Task to carry out -> Please copy each line below that contains the string "computer".

===== Data section

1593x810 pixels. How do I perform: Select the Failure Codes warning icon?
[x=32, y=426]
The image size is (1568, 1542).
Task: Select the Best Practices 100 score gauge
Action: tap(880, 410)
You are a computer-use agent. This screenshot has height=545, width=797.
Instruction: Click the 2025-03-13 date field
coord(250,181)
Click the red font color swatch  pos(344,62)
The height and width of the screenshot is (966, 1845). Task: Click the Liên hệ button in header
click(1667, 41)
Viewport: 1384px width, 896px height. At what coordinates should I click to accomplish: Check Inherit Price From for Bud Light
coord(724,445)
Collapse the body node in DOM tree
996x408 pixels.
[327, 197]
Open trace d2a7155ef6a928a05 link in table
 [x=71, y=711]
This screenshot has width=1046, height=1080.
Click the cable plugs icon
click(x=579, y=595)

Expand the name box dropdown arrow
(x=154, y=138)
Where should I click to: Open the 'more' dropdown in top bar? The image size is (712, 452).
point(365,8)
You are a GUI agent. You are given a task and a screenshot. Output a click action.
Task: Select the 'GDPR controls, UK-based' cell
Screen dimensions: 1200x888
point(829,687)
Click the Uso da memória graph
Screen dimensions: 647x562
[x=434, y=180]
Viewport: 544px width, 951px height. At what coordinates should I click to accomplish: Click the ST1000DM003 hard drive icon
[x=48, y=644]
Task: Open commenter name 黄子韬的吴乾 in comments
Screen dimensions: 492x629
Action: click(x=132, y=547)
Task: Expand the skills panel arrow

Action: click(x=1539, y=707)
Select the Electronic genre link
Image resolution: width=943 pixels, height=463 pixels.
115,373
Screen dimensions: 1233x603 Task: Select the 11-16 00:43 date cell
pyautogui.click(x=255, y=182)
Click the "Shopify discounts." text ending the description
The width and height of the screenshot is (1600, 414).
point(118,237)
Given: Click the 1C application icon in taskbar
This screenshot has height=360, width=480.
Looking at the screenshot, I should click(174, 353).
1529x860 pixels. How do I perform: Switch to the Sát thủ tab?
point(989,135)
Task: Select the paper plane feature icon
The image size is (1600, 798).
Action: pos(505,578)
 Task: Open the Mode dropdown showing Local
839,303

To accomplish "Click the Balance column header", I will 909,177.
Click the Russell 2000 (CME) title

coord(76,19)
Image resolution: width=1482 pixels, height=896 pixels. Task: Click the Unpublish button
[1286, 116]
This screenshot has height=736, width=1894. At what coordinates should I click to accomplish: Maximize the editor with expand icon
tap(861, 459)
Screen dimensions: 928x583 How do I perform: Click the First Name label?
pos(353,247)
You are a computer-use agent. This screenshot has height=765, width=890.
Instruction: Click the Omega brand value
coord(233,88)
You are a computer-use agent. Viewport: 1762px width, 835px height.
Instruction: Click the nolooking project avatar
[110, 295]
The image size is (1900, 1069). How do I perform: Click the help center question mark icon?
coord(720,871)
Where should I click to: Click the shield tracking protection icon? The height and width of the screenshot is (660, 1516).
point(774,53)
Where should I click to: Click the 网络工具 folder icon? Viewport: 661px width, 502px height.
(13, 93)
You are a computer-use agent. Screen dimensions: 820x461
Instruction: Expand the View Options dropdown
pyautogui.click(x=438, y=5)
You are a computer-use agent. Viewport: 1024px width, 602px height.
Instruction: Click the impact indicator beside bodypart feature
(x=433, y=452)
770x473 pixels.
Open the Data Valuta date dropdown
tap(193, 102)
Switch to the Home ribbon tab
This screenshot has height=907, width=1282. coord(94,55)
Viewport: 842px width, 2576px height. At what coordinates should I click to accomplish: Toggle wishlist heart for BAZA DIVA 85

==========

Response to this exercise ->
You are a computer-use agent. This screenshot has height=545, width=797.
You are a computer-use agent. This screenshot has height=765, width=890.
You are a computer-use agent. Viewport: 1762px width, 835px height.
You are a computer-use agent. Screen dimensions: 820x461
You are a computer-use agent. Viewport: 1024px width, 602px height.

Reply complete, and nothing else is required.